Former Xi aide Chen Miner was named Communist Party chief in Chongqing last weekend, abruptly replacing a politician who was once widely regarded as a contender for promotion to China’s top political body.
The shake-up in the southwestern megalopolis may signal that Xi is maneuvering to stack the national leadership with his supporters at the Communist Party congress later this year.
During the meeting, Xi is widely expected to secure a second five year term, but what is less clear is who will depart or ascend to the Politburo standing committee, the group of seven politicians who run the world’s second largest economy.
Chen replaced Sun Zhengcai, a member of the 25-person Politburo who was once a favorite for promotion to the standing committee.
Chongqing, with a population exceeding 30 million, is best known to China watchers as the stronghold of Bo Xilai, the outspoken former official who became one of the highest-profile targets of Xi’s anti-corruption campaign.

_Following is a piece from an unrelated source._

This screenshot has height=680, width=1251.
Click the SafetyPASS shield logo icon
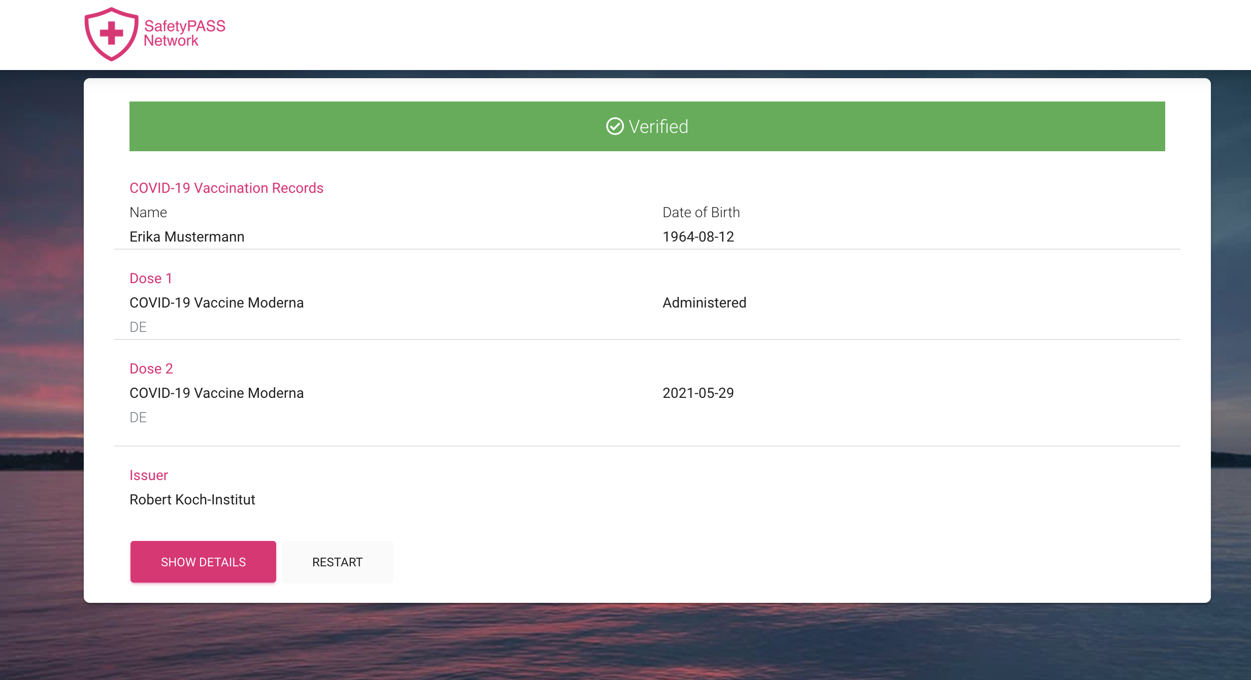[x=111, y=33]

Bo, who is now serving a life sentence, was rumored to be part of a network plotting to stop Xi from assuming control of the party in 2012, and Sun was charged with erasing his influence on the city.
In February, party discipline inspectors publicly rebuked Sun for failing to get the job done, leaving his future in question.
The city must “resolutely remove the bad impact” of Bo’s case, Chen told city officials shortly after the announcement of his promotion, according to the Chongqing Daily.
While no reason was given for the leadership switch, the South China Morning Post reported that Sun was under investigation by the Communist Party.
The failure to “purge Bo’s poison” was likely a factor in the decision to replace Sun, said Hu Xingdou, an expert on China’s governance at the Beijing Institute of Technology.
But “his removal from office is probably because he directly or indirectly affected Xi Jinping’s personnel plans for the 19th Party Congress,” he said.
‘The dominant voice’
Chen first worked with Xi in 2002, when the president became party chief of eastern Zhejiang province.
In late 2012, the former propaganda chief’s career kicked into overdrive following Xi’s ascension to the head of the Communist Party.
Chen became governor of southwest Guizhou province in 2013, adding the title of party secretary in 2015.
“He’s an important member of Xi’s ‘New Zhejiang Army’,” Hu said, referring to the group of allies who worked with the president when he was the province’s party chief.
“He is a person who Xi Jinping very much trusts and relies on.”
Chen’s promotion has “smashed” expectations that Sun would be promoted to the politburo standing committee during the Party Congress this fall, said Chen Daoyin, an associate professor at Shanghai University of Political Science and Law.
The promotion, he said, was part of a campaign by Xi to dismantle the system of political succession established by his direct predecessor Hu Jintao and former premier Wen Jiabao, who have maintained considerable influence even in retirement.
“If not for this unexpected event … Sun could have entered the standing committee,” he said.
Axing him was likely a warning from Xi to his political opponents ahead of an important leadership meeting in August at Beidaihe, the oceanside retreat where the country’s top politicians will gather to discuss succession issues ahead of the party congress, Chen Daoyin said.
The decision shows that Xi “is the dominant voice in the party, and he can implement his own will in personnel planning.”